Pulpo

Personal information
- Full name: Francisco José Andrés Romero
- Date of birth: 28 October 1987 (age 37)
- Place of birth: Albacete, Spain
- Height: 1.85 m (6 ft 1 in)
- Position(s): Goalkeeper

Youth career
- Albacete

Senior career*
- Years: Team / Apps / (Gls)
- 2006–2007: Atlético Tarazona
- 2007–2008: Mallorca B / 26 / (0)
- 2008–2010: Murcia B / 29 / (0)
- 2010–2011: Leganés / 1 / (0)
- 2011–2012: Orihuela / 11 / (0)
- 2012–2013: Doxa / 0 / (0)
- 2012–2013: → AEK Larnaca (loan) / 4 / (0)
- 2013–2015: AEL Limassol / 31 / (0)
- 2015: Rapid București / 11 / (0)
- 2016: Ponferradina / 0 / (0)
- 2016: → Atlético Astorga (loan) / 17 / (0)
- 2016–2017: La Roda / 30 / (0)
- 2017–2018: Enosis Neon Paralimni / 24 / (0)

= Pulpo Romero =

Spanish footballer (born 1987)

Francisco José Andrés Romero (born 28 October 1987), also known as Pulpo Romero or simply Pulpo, is a Spanish former professional footballer who played as a goalkeeper.

==Career==
Born in Albacete, Castile-La Mancha, Pulpo was an Albacete Balompié youth graduate. He made his seniors debut with Atlético Tarazona in 2006, in Tercera División.

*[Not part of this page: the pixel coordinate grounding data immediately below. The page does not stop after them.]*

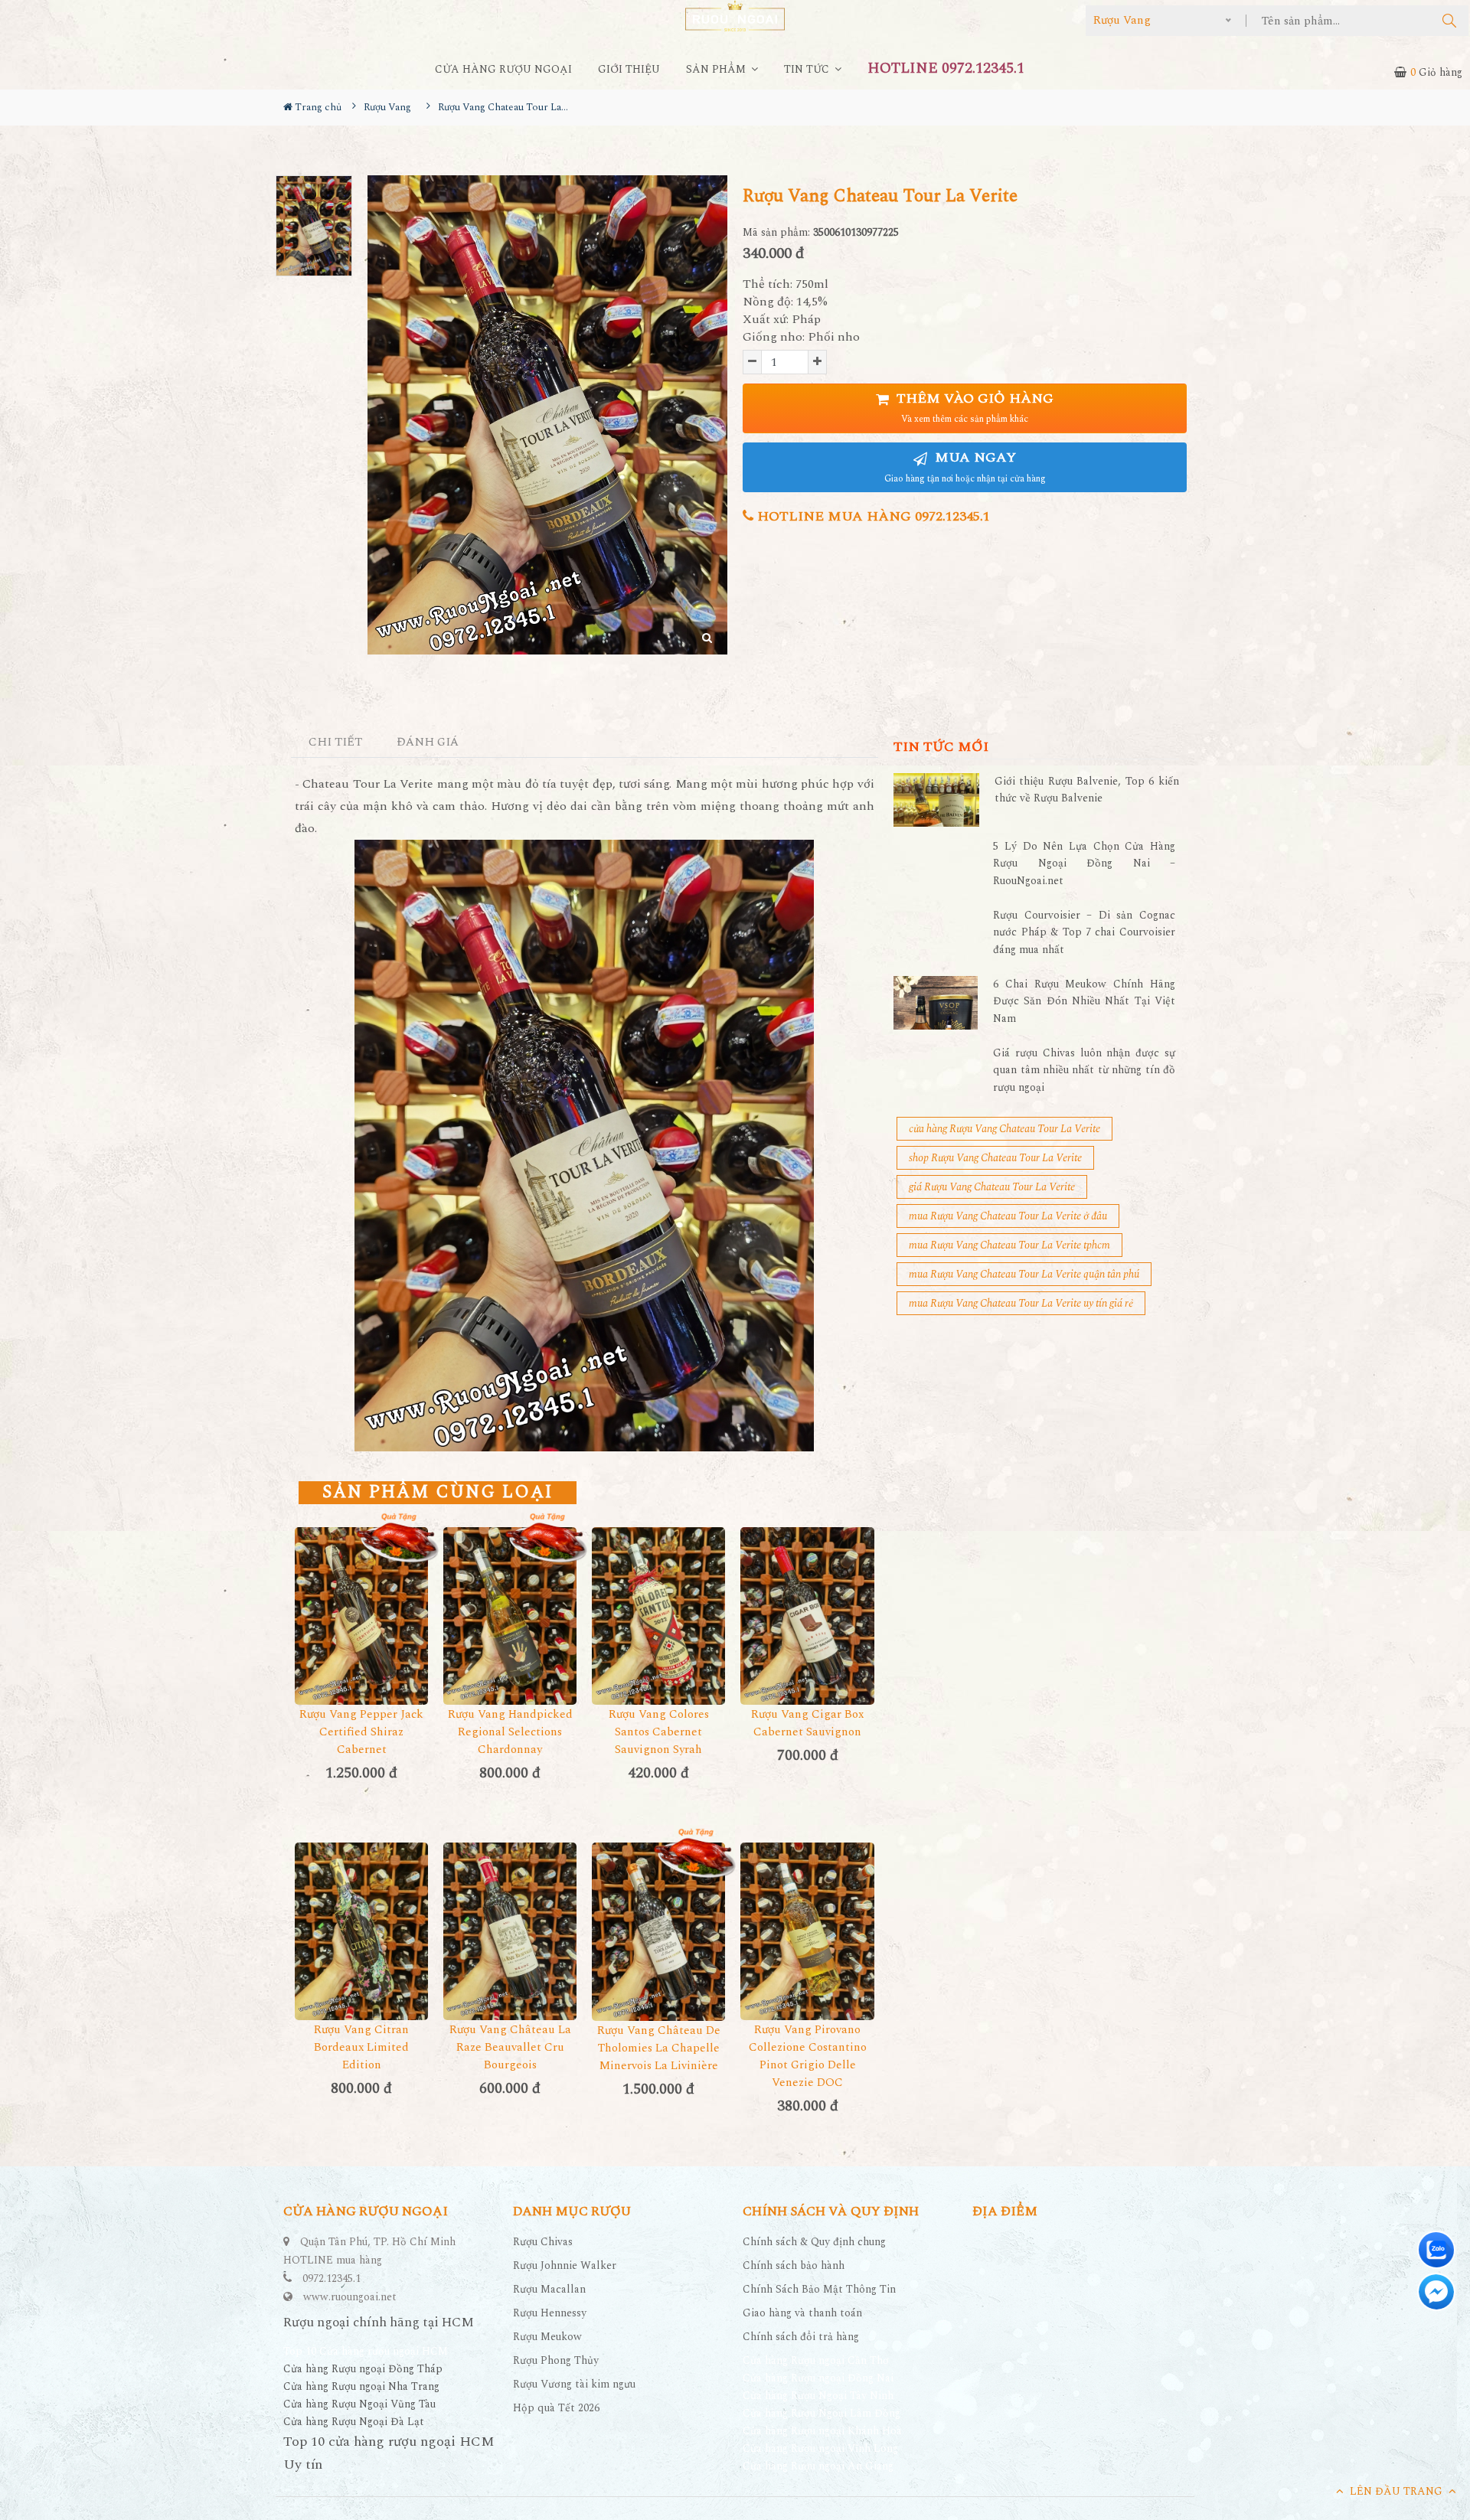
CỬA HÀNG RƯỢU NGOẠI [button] (503, 69)
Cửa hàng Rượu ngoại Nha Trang (361, 2386)
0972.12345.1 (331, 2278)
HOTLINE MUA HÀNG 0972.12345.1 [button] (871, 516)
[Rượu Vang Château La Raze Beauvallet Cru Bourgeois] (510, 1931)
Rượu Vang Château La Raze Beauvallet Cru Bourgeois (510, 2047)
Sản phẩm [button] (717, 69)
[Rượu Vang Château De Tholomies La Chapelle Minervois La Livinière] (658, 1931)
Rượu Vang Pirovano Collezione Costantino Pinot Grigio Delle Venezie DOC (808, 2056)
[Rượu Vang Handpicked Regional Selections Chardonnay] (510, 1616)
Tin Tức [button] (808, 69)
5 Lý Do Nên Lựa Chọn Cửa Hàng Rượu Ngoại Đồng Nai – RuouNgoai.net (1084, 863)
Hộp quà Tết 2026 (556, 2408)
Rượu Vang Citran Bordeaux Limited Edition (361, 2047)
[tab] (335, 743)
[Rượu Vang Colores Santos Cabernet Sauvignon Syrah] (658, 1616)
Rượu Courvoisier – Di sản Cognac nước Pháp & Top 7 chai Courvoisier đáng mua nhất (1084, 932)
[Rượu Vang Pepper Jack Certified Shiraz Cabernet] (361, 1616)
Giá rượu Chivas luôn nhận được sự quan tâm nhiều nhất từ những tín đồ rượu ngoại (1084, 1070)
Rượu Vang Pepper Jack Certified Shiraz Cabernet (361, 1732)
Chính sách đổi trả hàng (801, 2337)
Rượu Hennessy (549, 2313)
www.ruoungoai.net (350, 2297)
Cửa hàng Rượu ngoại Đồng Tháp (363, 2369)
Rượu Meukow (547, 2337)
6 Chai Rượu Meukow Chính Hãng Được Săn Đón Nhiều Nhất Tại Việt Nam (1084, 1001)
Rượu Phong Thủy (556, 2360)
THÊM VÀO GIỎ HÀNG (973, 407)
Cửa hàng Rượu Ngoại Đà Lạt (353, 2422)
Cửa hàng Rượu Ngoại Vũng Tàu (359, 2404)
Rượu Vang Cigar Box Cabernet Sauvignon (807, 1723)
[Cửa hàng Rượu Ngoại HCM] (735, 15)
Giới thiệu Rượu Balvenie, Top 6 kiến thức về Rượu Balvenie (1087, 789)
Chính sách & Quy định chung (814, 2242)
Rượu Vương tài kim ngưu (574, 2384)
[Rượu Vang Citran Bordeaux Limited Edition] (361, 1931)
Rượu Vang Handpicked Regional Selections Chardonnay (510, 1732)
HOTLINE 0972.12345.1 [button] (945, 68)
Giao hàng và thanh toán (802, 2313)
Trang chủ (316, 107)
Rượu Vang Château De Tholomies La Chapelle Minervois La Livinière (658, 2048)
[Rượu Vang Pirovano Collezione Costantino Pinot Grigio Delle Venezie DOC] (807, 1931)
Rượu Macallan (549, 2289)
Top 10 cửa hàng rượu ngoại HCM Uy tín (389, 2453)
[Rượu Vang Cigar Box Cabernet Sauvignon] (807, 1616)
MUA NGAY (965, 466)
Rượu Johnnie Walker (564, 2265)
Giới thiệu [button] (629, 69)
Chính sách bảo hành (793, 2265)
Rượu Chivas (543, 2242)
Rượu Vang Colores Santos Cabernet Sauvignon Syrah (659, 1732)
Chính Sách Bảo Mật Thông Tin (819, 2289)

On 17 August 2008, Pulpo first arrived in Segunda División B, after joining Real Murcia Imperial. On 18 July 2010, he moved to CD Leganés, also in the third division.

Pulpo acted as a backup to Rubén Falcón during his first and only season at the Madrid side. On 16 July 2011, he signed for fellow league team Orihuela CF, again featuring sparingly.

In August 2012, Pulpo moved abroad for the first time in his career, joining Cypriot First Division side Doxa Katokopias F.C. Late in the month, he was loaned to fellow league team AEK Larnaca F.C., with Alexandre Negri moving in the opposite direction.

On 5 June 2013, Pulpo signed a one-year deal with AEL Limassol.